ENTRIES PROVIDED:
____________________

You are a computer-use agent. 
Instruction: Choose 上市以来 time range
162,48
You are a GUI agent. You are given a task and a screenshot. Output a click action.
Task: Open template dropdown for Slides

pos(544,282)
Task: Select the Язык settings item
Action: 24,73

____________________

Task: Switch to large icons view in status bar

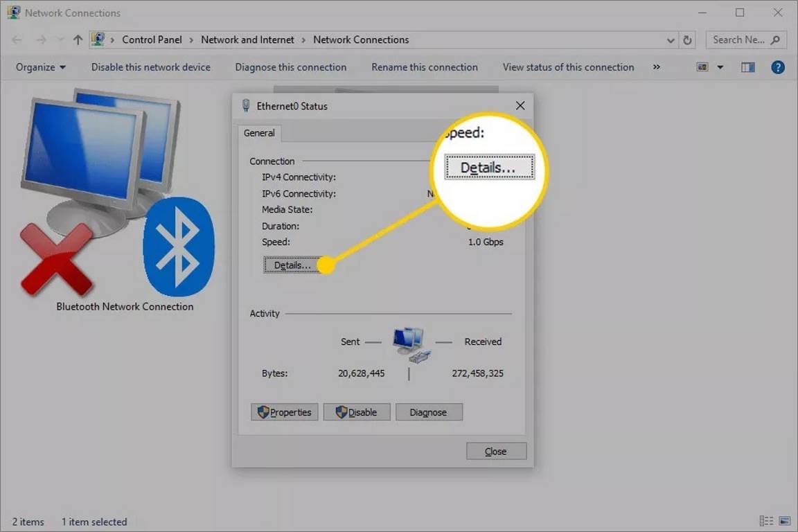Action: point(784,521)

____________________

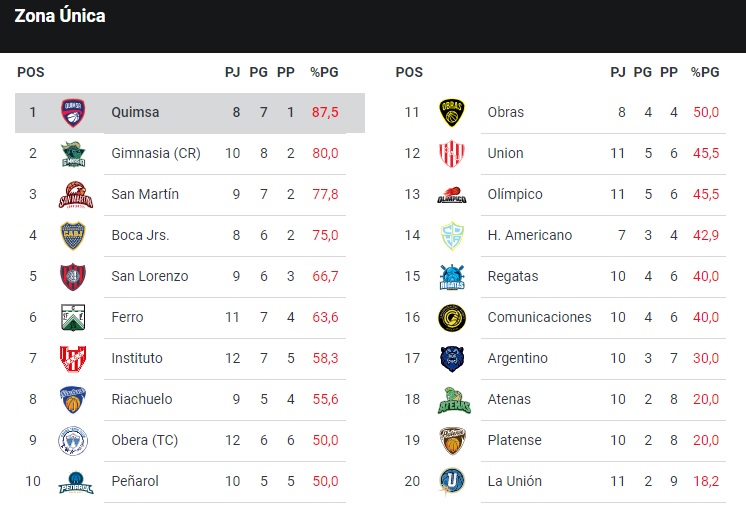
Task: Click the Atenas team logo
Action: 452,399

____________________

Look through the entries. Copy out each line with "agent" in it.

You are a computer-use agent. 
You are a GUI agent. You are given a task and a screenshot. Output a click action.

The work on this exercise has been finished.